Unter Blitzlichtgewitter wird eine Frau in den Gerichtssaal geführt. Jede Menge Kameras begrüßen sie. Sie hat rotbraune Haare, trägt Kreolen und eine pinke Handtasche. "Das ist sie. Das ist Beate Zschäpe!" Ein Raunen geht durch den Raum. Auf einer Tribüne mit einer zwei Meter hohen, verglasten Brüstung sitzen Zuhörer. Die meisten davon mit Notizblock und Stift ausgerüstet. Unten im Gerichtssaal A 101 des Münchner Oberlandesgerichts (OLG) stürzen Journalisten der Nachrichtenagenturen sowie ein Kamerateam auf die Angeklagte zu. Mit einer abweisenden Drehung zeigt sie ihnen demonstrativ die kalte Schulter.
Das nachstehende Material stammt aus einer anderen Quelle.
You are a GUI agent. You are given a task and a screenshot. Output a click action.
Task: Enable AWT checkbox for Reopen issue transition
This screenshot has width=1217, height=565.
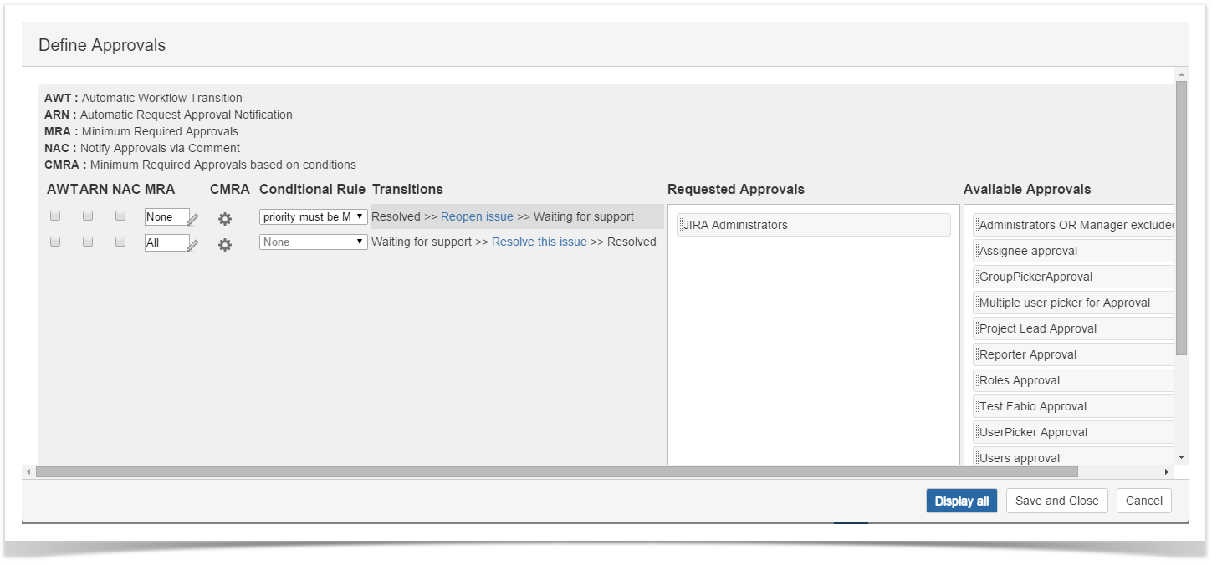click(55, 216)
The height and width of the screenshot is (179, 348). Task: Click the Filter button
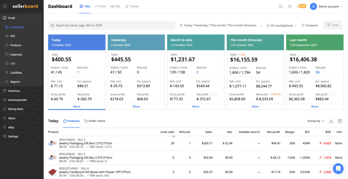pos(332,25)
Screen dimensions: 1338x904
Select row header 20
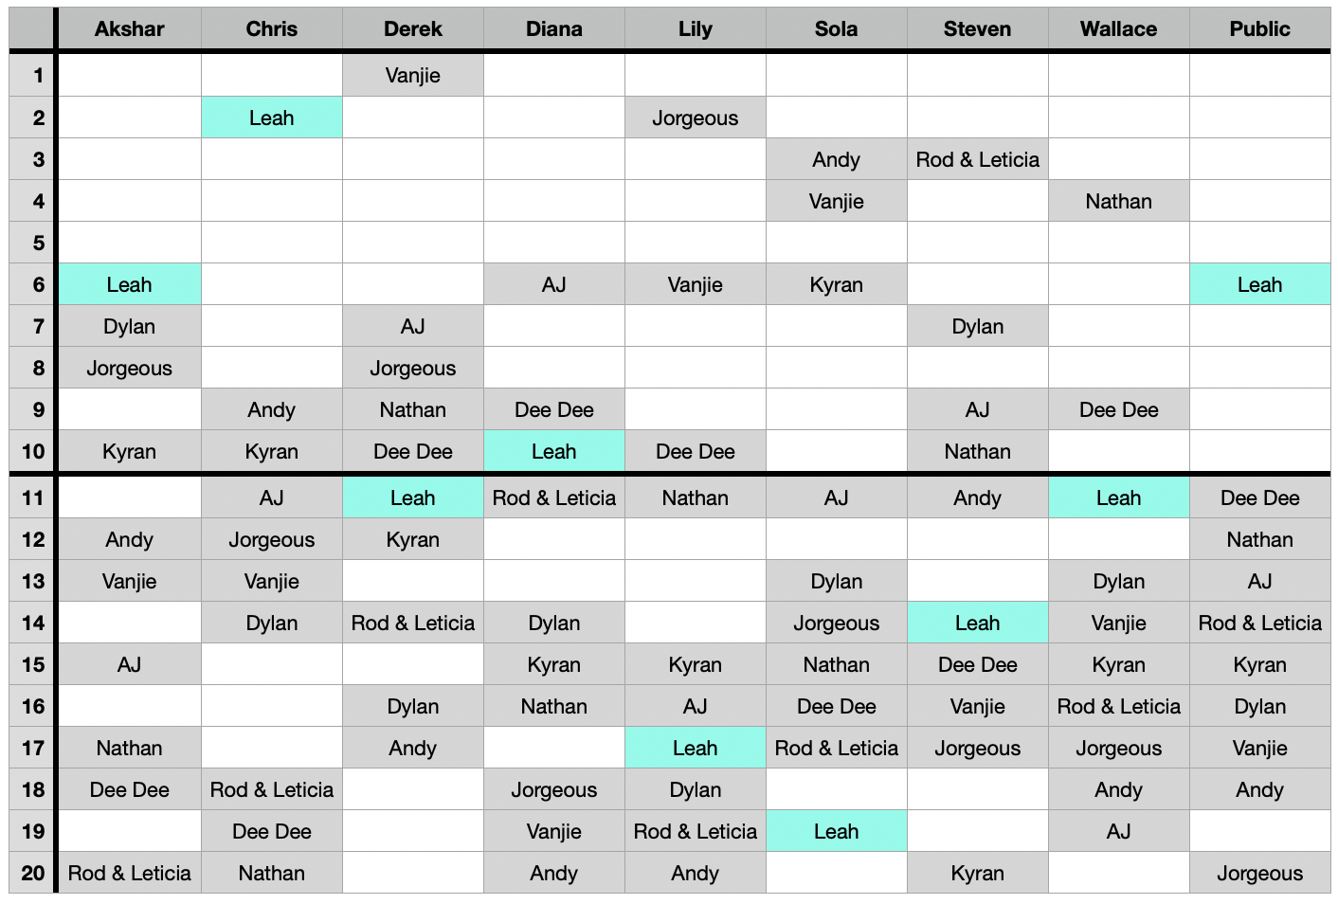(x=32, y=873)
Unter den Augen von rund 20 Polizisten strömt ein Heer an Anwälten und anderen Juristen in den Raum.

Mit im fensterlosen Saal ist auch Andrea Titz, Richterin und Pressesprecherin am OLG München. Auffällig gekleidet mit einem schwarzen Rock und pinken, hohen Schuhen beantwortet sie Fragen. "Solch ein Prozesstag kostet ungefähr 150 000 Euro. Die Summe setzt sich zusammen aus den Kosten für die Sicherheitsbeamten, Richter, Staatsanwälte, Vertreter der Nebenkläger, Verteidiger und Sachverständigen", erläutert sie.
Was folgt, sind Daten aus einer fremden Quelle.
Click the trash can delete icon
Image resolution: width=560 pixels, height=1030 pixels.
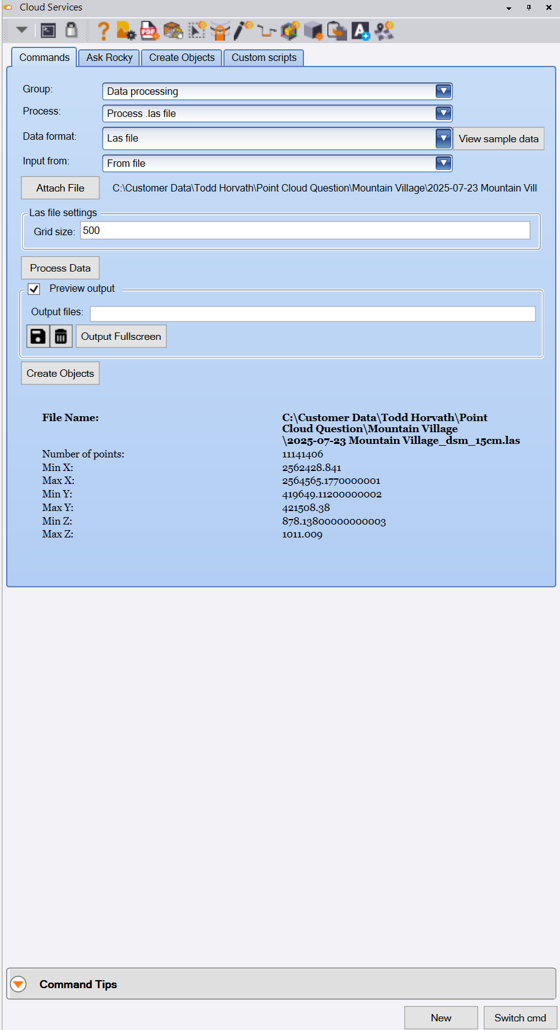[x=61, y=337]
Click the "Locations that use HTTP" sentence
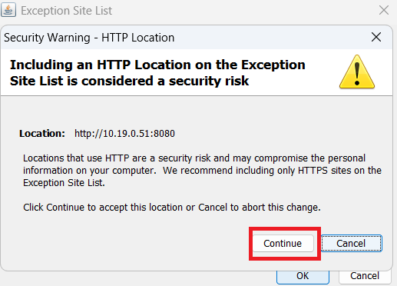Image resolution: width=397 pixels, height=286 pixels. pyautogui.click(x=194, y=158)
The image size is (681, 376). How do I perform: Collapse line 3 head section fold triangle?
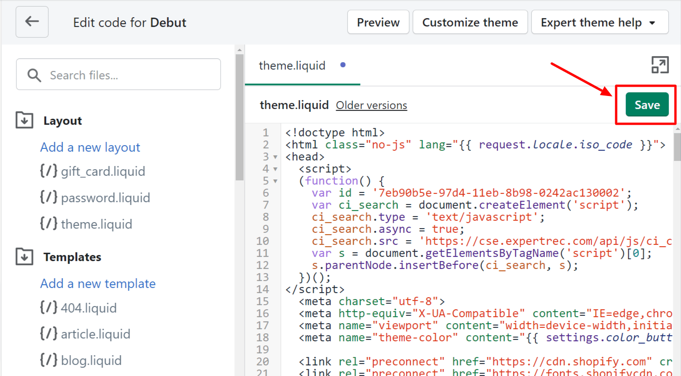(274, 157)
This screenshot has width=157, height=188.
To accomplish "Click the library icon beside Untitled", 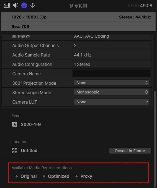I will click(x=15, y=151).
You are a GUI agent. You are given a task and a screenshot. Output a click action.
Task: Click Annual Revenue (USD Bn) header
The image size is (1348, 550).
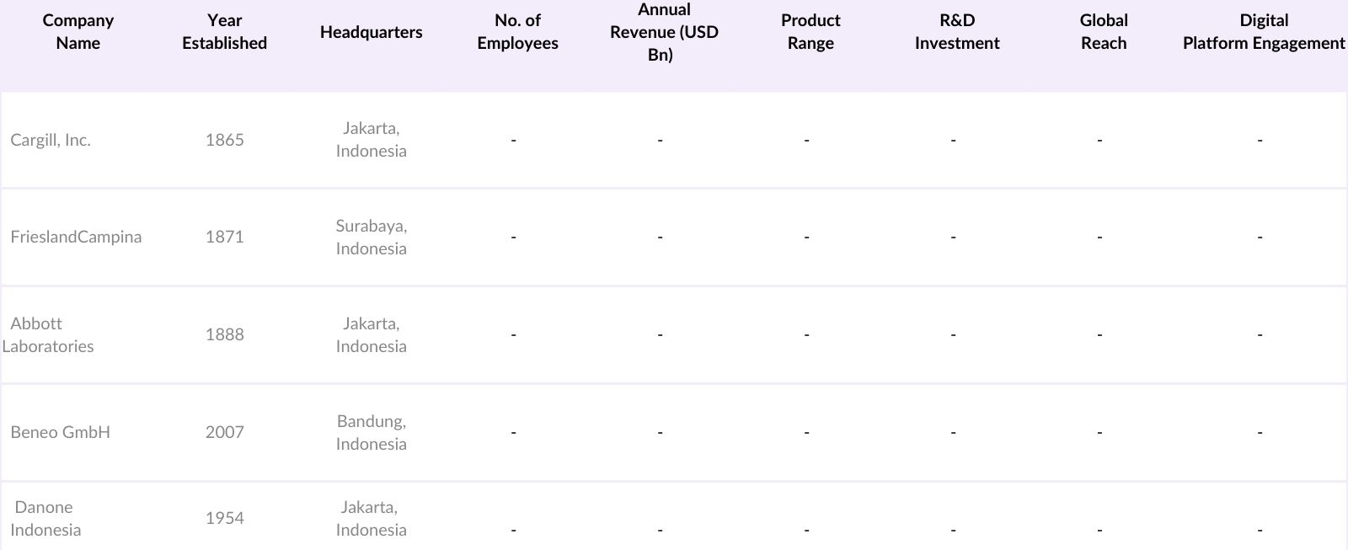[x=664, y=32]
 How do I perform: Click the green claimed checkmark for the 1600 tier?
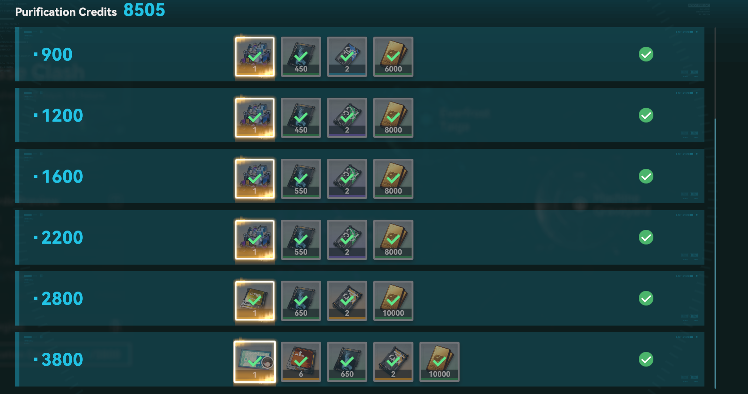(x=646, y=176)
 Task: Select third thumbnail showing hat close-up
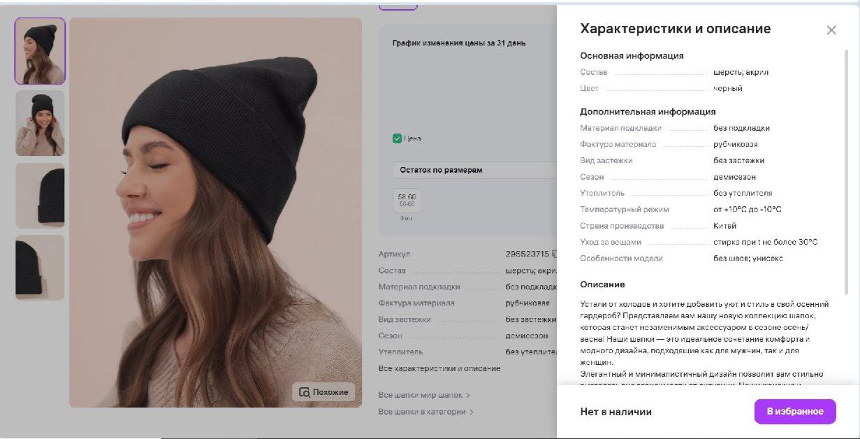click(x=40, y=195)
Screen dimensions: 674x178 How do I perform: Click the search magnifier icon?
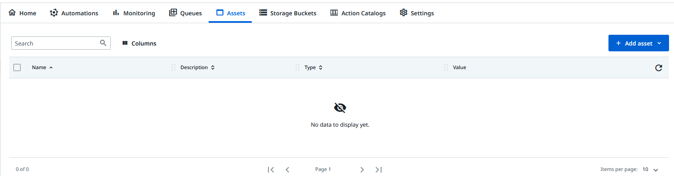coord(103,43)
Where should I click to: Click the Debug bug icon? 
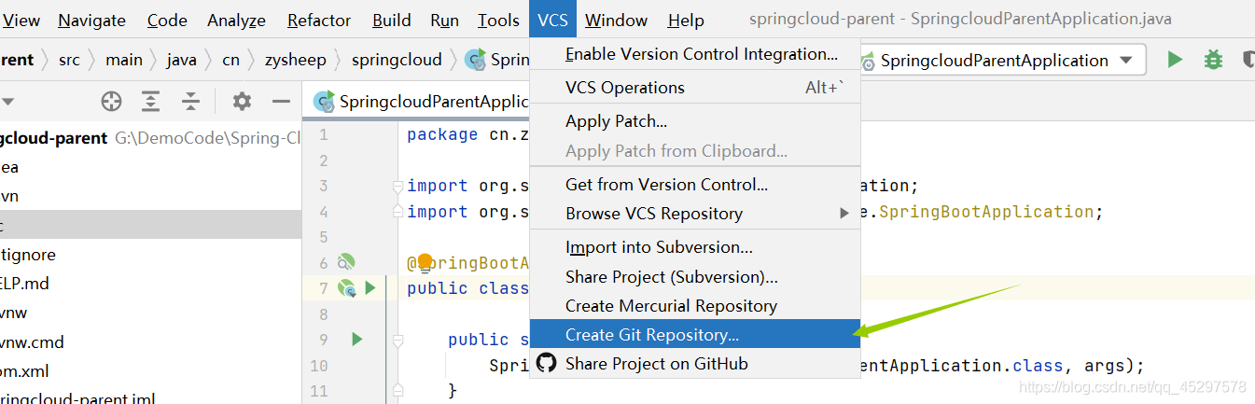click(x=1213, y=60)
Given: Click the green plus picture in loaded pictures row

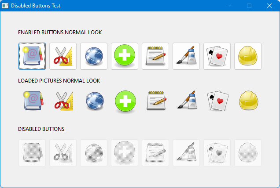Looking at the screenshot, I should click(x=125, y=101).
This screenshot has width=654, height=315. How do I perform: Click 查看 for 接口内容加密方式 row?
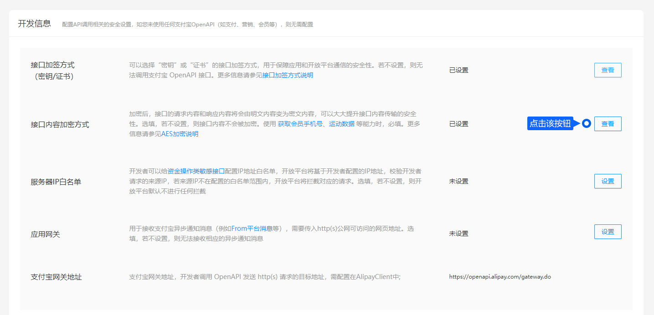click(x=608, y=124)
Zschäpe hat zwischen ihren Verteidigern auf der linken Seite des Saals Platz genommen. Rot gekleidet, betreten die Vertreter des Generalbundesanwalts den Saal. "Sobald die Bundesrepublik in irgendeiner Weise betroffen ist, muss der Generalbundesanwalt ermitteln. Da es sich beim NSU-Prozess um eine Terrorstraftat handelt, ist das gegeben", erklärt Andrea Titz. "Es waren verschiedene Morde, wovon zwei in München stattfanden. Deshalb ist es auch sinnvoll, den Prozess hier zu führen."

An der Stirnseite öffnet sich eine Tür, und die Richter des 6. Strafsenats, auch Staatsschutzsenat genannt, suchen ihren Platz. Augenblicklich verstummt der Trubel. Alle stehen auf. Sieben Richter, zwei Frauen und fünf Männer, setzen sich. Hinter ihnen Regale voller schwarzer Ordner mit Beweismaterial, die an diesem Tag aber unberührt stehen bleiben.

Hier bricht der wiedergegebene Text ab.